5/5/2017 - Pat Buchanan Townhall.com
In December 1964, a Silver Age of American liberalism, to rival the
Golden Age of FDR and the New Deal, seemed to be upon us.
Barry
Goldwater had been crushed in a 44-state landslide and the GOP reduced to half
the size of the Democratic Party, with but 140 seats in the House and 32 in the
Senate.
The Supreme
Court of Chief Justice Earl Warren, the most liberal in history, was on a roll,
and LBJ was virtually unopposed as he went about ramming his Great Society
through Congress.
The left
had it all. But then they blew it, beginning at Berkeley.
Protests,
sit-ins, the holding of cops hostage in patrol cars -- went on for weeks to
force the University of California, Berkeley, to grant "free speech,"
and then "filthy speech" rights everywhere on campus.
Students
postured as revolutionaries at the barricades, and the Academic Senate,
consisting of all tenured faculty, voted 824-115 to support all Free Speech
Movement demands, while cravenly declining to vote to condemn the tactics used.
Middle
America saw the students differently -- as overprivileged children engaged in a
tantrum at the most prestigious school in the finest university system in the
freest nation on earth.
Here is how
their leader Mario Savio described the prison-like conditions his fellow
students had to endure on the Berkeley campus in 1964:
"There
is a time when the operation of the machine becomes so odious, makes you so
sick at heart, that you can't take part; you can't even passively take part,
and you've got to put your bodies upon the gears and upon the wheels, upon the
levers, upon all the apparatus, and you've got to make it stop. And you've got
to indicate to the people who run it, to the people who own it, that unless
you're free, the machine will be prevented from working at all!"
To borrow
from Oscar Wilde, it takes a heart of stone to read Mario's wailing -- without
laughing.
As I
wondered in an editorial in the St.
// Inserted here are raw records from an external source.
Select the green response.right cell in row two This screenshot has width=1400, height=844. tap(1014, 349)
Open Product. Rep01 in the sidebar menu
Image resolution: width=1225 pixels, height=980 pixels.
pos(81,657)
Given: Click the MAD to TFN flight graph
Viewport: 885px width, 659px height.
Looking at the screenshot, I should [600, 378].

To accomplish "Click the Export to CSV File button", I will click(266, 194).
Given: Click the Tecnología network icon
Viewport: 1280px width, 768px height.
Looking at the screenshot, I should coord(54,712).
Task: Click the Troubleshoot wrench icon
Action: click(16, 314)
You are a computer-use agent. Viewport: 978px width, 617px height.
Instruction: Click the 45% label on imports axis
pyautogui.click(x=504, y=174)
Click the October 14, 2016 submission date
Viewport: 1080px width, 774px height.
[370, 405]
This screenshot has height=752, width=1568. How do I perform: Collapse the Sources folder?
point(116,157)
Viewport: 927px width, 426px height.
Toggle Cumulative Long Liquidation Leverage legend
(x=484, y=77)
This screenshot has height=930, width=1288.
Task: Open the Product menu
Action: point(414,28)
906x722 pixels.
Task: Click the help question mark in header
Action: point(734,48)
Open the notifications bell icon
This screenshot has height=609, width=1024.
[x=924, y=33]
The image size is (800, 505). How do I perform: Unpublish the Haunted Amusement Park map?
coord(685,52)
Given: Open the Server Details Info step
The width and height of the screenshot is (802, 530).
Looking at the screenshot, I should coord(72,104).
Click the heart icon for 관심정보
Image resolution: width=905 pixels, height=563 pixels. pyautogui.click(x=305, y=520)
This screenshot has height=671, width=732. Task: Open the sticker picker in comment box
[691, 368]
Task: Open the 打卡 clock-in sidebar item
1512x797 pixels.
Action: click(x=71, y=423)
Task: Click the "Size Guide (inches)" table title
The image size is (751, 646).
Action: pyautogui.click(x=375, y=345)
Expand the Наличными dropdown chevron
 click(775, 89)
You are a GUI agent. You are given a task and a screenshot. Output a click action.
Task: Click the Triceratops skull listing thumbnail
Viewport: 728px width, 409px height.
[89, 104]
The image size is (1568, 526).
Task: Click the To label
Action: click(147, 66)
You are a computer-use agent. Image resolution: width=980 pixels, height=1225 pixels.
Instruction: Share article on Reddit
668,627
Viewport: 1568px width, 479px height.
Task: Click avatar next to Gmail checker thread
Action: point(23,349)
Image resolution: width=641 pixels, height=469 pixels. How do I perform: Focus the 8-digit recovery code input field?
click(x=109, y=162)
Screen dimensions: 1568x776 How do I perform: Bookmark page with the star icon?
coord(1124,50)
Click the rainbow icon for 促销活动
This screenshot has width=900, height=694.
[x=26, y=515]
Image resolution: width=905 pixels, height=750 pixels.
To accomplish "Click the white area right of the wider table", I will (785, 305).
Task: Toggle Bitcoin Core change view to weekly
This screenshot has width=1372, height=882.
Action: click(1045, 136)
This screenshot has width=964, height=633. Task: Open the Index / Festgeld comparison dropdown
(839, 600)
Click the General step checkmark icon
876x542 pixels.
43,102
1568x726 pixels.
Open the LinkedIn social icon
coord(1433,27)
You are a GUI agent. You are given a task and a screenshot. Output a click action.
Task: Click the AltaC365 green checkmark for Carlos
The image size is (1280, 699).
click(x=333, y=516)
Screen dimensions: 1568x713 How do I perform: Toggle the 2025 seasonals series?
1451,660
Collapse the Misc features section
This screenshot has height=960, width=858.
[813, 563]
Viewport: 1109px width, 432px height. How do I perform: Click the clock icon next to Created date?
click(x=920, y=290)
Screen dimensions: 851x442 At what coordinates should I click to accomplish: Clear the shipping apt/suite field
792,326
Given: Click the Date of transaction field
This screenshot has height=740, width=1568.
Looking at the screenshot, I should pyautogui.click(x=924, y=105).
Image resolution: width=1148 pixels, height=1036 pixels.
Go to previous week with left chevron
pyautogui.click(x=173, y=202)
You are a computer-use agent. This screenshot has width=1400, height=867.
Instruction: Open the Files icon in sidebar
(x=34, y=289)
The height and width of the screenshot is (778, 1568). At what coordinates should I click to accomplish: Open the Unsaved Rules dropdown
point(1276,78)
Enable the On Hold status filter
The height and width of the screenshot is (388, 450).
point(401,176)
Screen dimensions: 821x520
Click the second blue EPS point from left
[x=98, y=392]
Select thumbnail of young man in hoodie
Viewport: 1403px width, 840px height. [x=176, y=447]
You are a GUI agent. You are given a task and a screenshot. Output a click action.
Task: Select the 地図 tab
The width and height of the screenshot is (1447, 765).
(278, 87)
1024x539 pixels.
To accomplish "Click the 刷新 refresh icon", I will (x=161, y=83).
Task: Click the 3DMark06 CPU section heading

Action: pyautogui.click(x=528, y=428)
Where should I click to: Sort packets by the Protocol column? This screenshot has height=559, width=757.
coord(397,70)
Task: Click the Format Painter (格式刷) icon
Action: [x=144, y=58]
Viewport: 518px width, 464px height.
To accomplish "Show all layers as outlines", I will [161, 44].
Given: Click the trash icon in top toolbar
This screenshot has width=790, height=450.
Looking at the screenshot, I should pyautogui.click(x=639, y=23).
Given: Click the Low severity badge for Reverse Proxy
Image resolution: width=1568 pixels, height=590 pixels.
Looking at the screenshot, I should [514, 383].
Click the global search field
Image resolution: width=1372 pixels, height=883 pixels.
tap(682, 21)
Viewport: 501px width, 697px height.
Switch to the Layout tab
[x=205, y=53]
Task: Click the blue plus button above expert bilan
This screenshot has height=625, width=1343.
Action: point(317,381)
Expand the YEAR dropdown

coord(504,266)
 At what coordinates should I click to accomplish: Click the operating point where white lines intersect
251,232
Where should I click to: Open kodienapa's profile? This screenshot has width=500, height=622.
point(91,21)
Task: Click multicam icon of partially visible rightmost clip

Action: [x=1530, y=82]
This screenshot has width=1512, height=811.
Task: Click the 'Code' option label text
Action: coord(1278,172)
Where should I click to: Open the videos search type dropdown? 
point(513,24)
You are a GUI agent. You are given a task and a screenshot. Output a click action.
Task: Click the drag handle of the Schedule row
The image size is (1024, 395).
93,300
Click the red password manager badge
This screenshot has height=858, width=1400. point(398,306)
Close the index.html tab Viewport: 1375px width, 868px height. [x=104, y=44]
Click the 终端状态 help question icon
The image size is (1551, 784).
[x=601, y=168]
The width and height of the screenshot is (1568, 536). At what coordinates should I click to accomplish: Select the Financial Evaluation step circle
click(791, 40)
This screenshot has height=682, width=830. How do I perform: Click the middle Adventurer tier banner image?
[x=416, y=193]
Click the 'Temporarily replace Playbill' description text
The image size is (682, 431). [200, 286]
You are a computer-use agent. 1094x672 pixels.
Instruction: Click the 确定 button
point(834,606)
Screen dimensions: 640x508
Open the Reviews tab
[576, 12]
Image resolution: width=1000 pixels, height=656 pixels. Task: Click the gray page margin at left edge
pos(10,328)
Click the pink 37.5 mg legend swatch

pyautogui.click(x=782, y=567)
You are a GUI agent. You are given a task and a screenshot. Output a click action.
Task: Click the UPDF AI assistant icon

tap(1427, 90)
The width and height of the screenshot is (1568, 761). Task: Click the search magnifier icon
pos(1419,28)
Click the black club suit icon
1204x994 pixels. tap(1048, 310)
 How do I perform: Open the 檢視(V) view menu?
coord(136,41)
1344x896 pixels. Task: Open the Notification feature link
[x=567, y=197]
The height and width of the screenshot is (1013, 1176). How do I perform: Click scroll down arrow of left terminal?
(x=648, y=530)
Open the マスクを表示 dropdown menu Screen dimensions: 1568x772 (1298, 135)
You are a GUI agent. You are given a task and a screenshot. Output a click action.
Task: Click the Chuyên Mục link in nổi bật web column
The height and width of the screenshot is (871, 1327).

Louis Globe-Democrat that week, "If
there is so much restriction of speech on the campus, how it is that a few
yards from Sproul Hall there is a Young Socialist League poster complaining of
'American Aggression in the Congo' and calling on students to support 'the
Congolese rebels.'"
Yet
Berkeley proved a godsend to a dispirited right.
In 1966,
Ronald Reagan would beat Berkeley like a drum in his run for governor, calling
the campus, "a haven for communist sympathizers, protesters and sex
deviants."
Reagan
relished entertaining his populist following by mocking San Francisco
Democrats. "A hippie," said the Gipper, "looks like Tarzan,
walks like Jane and smells like Cheetah."
More
seriously, the radicalism, intolerance, arrogance and fanaticism of the far
left in the '60s and '70s helped to revive the Republican Party and bring it
victories in five of the next six presidential elections.
In 1964,
neither Nixon nor Reagan appeared to have a bright future. But after Berkeley,
both captured the presidency twice. And both benefited mightily from denouncing
rioting students, even as liberalism suffered from its perceived association
with them.
Which
brings us to Berkeley today.
Last week,
columnist and best-selling author Ann Coulter was forced to cancel her speech
at Berkeley. Her security could not be guaranteed by the university.
In
February, a speech of Breitbart editor Milo Yiannopoulos also was canceled out
of safety concerns after campus protesters hurled smoke bombs, broke windows
and started a bonfire. The decision was made two hours before the event, as a
crowd of 1,500 had gathered outside the venue.
The recent
attacks on Charles Murray at Middlebury College and Heather Mac Donald at
Claremont McKenna call to mind an event from three decades before Berkeley '64.
On Dec. 5,
1930, German moviegoers flocked to Berlin's Mozart Hall to see the Hollywood
film, "All Quiet on the Western Front." Some 150 Brownshirts, led by
Joseph Goebbels, entered the theater, tossed stink bombs from the balcony,
threw sneezing powder in the air and released mice. Theaters pulled that
classic anti-war movie.
That same
sense of moral certitude that cannot abide dissent to its dogmatic truths is on
display in America today, as it was in Germany in the early 1930s. We are on a
familiar slippery slope.
First come
the marches and demonstrations. Then the assertion of the right to civil
disobedience, to break the law for a higher cause by blocking streets and
highways. Then comes the confronting of cops, the smashing of windows, the
fistfights, the throwing of stones - as in Portland on May Day.
And, now,
the shouting down of campus speakers.
The rage
and resentment of the left at its rejection in 2016 are palpable. Sometimes
this fever passes peacefully, as in the "Cooling of America" in the
1970s. And sometimes it doesn't.
But to have
crowds of left and right coming out to confront one another violently, in a
country whose citizens possess 300 million guns, is probably not a good idea.